How to complete this task: Retyping should cover only the lines from the one containing "Viewport: 1568px width, 748px" through the final line of the records, with pictures omitted.

(Beginning of Record extracts)

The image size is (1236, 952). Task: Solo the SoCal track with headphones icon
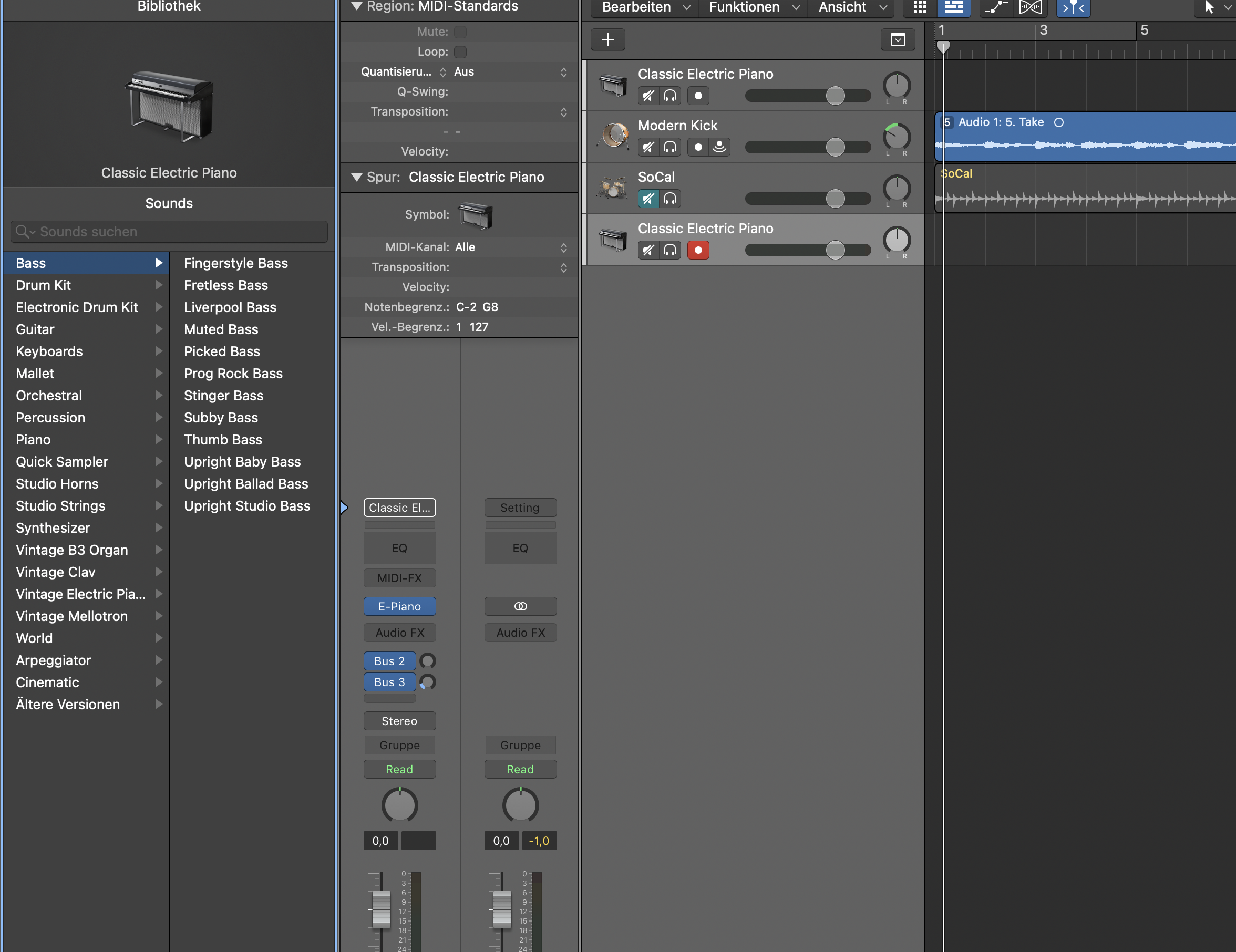pyautogui.click(x=670, y=199)
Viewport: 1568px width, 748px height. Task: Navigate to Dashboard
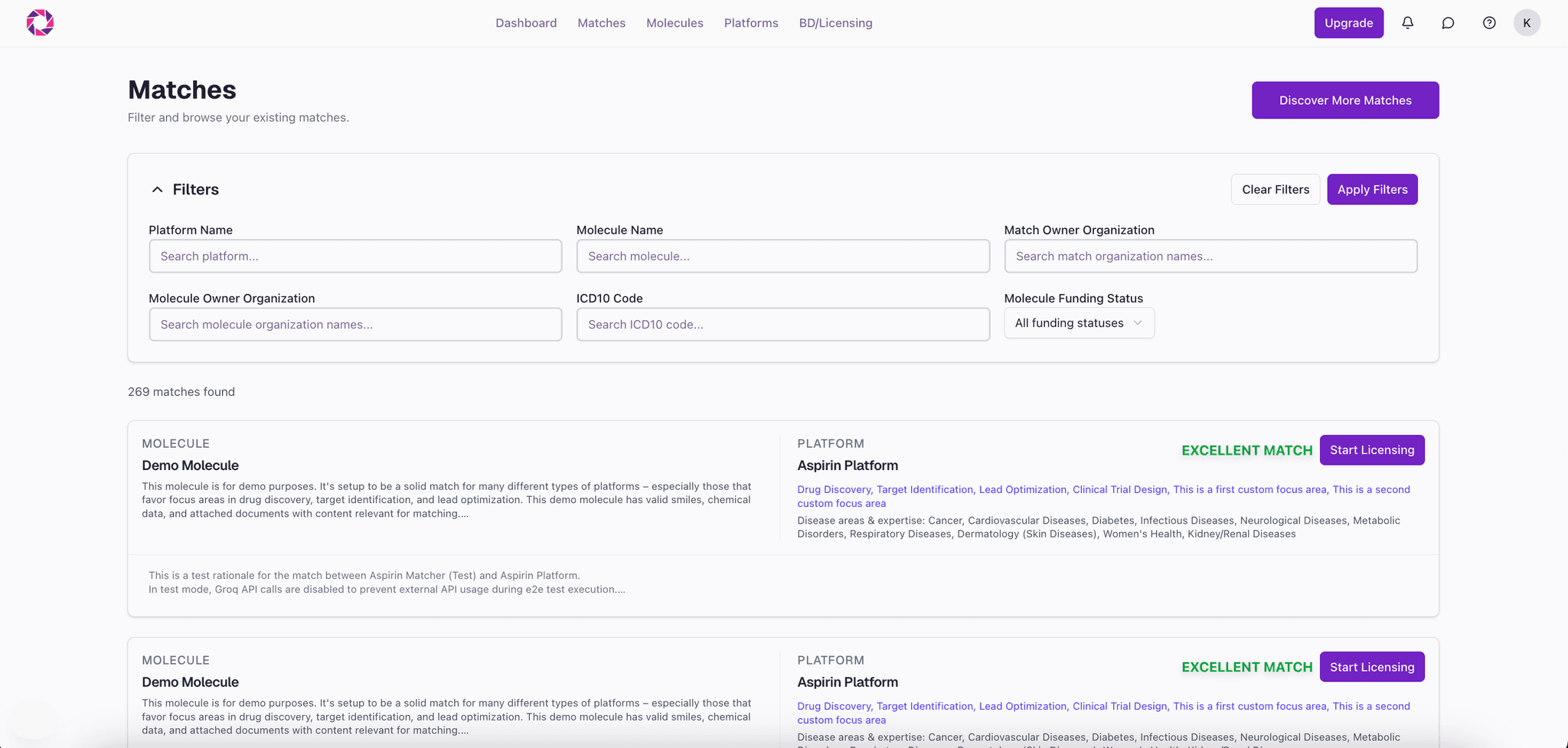pyautogui.click(x=526, y=23)
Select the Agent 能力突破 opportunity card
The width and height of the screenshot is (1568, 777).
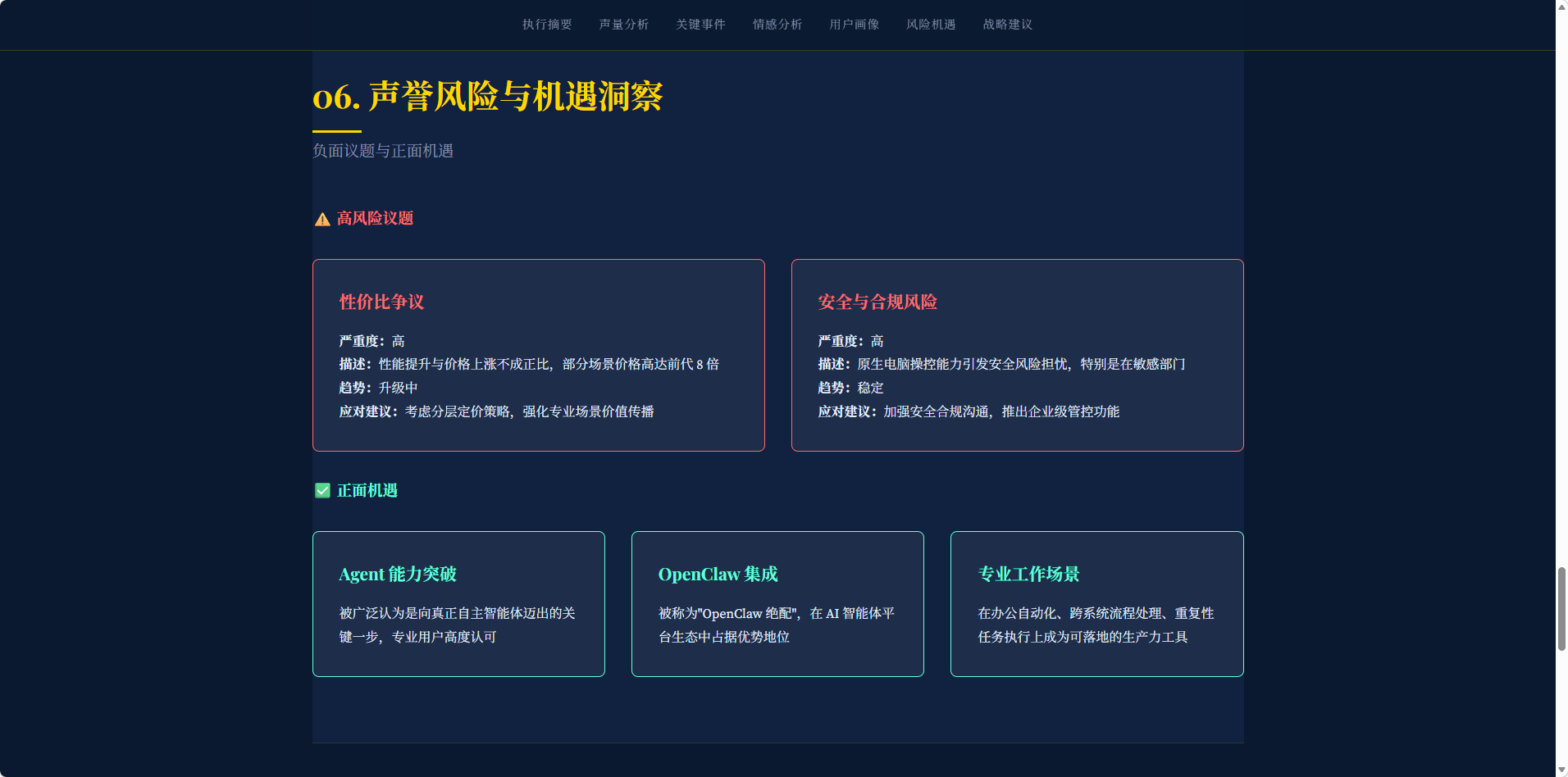[458, 604]
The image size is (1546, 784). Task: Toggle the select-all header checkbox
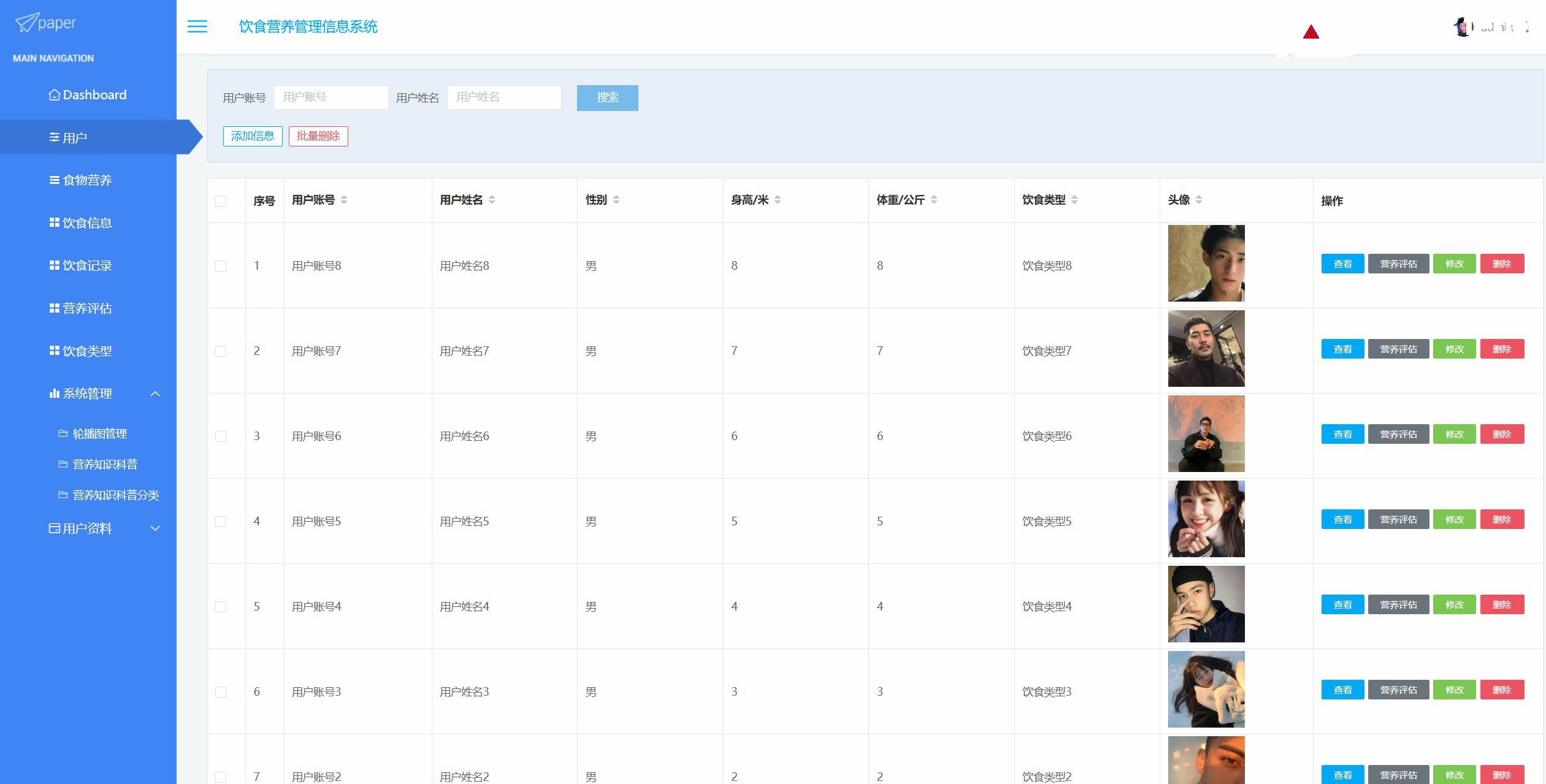(x=221, y=201)
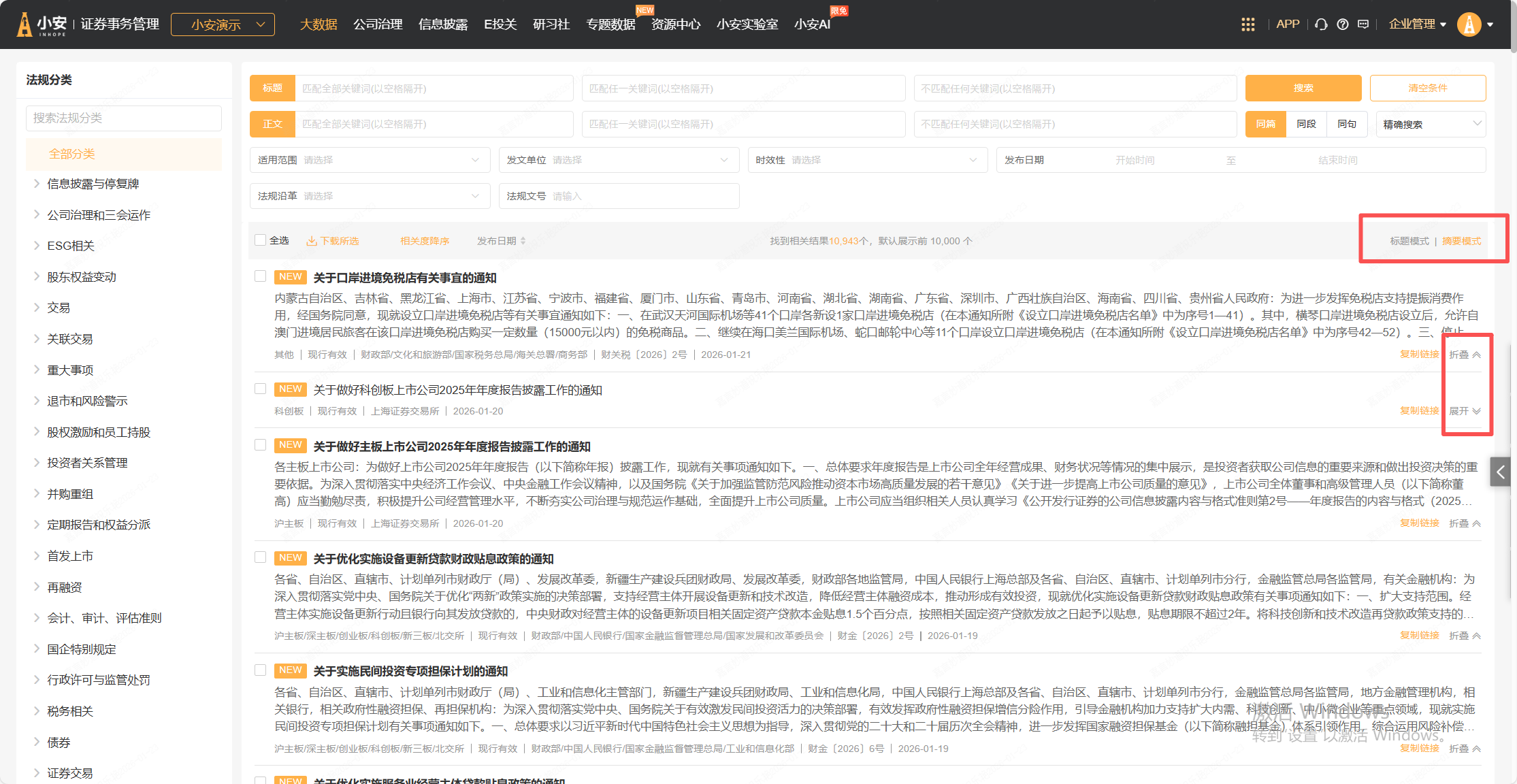Screen dimensions: 1517x784
Task: Toggle the 全选 select-all checkbox
Action: 260,240
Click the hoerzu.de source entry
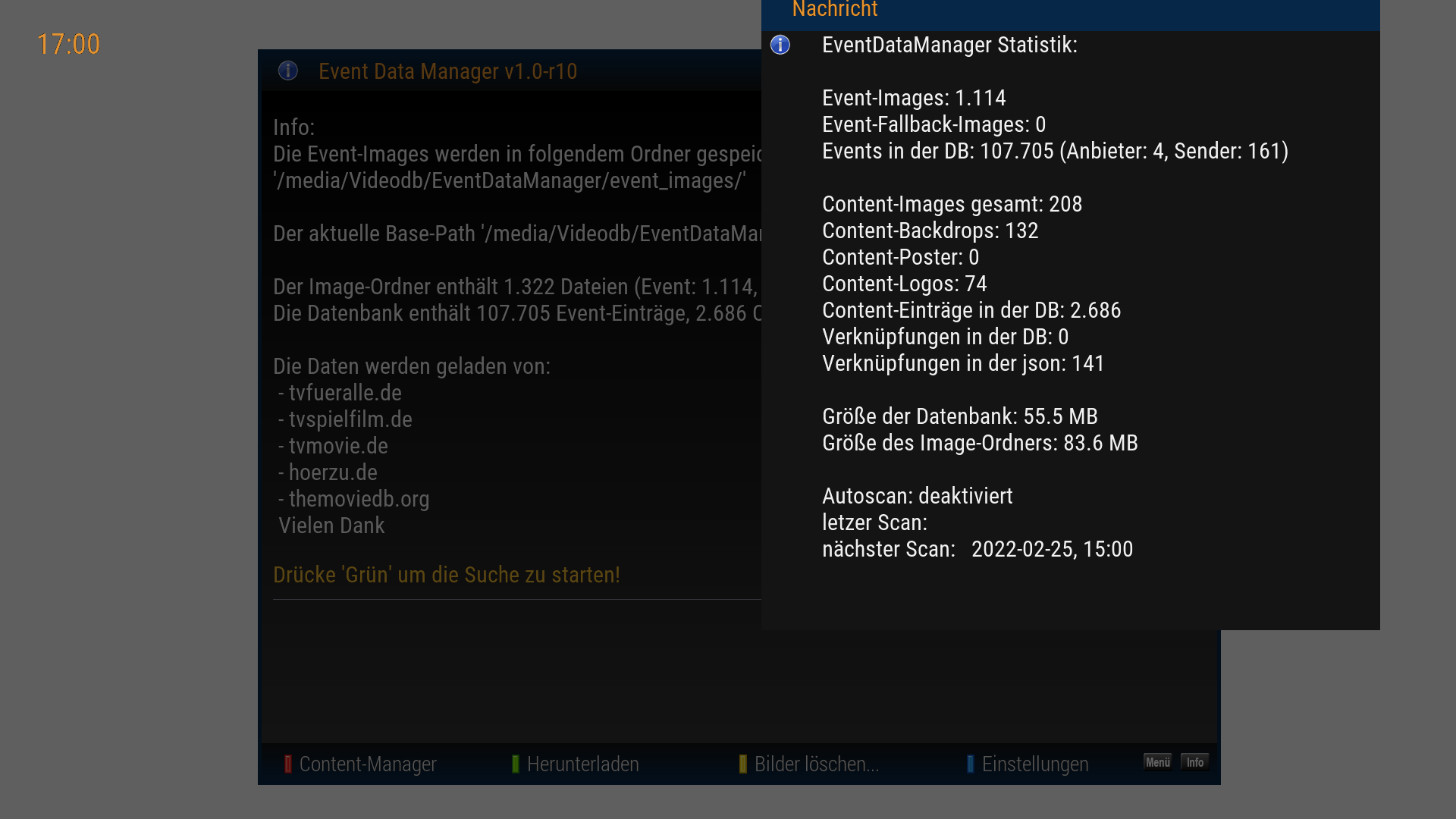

(End of Record extracts)

Reply:
Viewport: 1568px width, 748px height. Task: Navigate to Dashboard
pyautogui.click(x=526, y=23)
Select the Agent 能力突破 opportunity card
The width and height of the screenshot is (1568, 777).
[458, 604]
The image size is (1546, 784). Task: Toggle the select-all header checkbox
(x=221, y=201)
Screen dimensions: 1517x784
Task: Toggle the 全选 select-all checkbox
Action: 260,240
Click the hoerzu.de source entry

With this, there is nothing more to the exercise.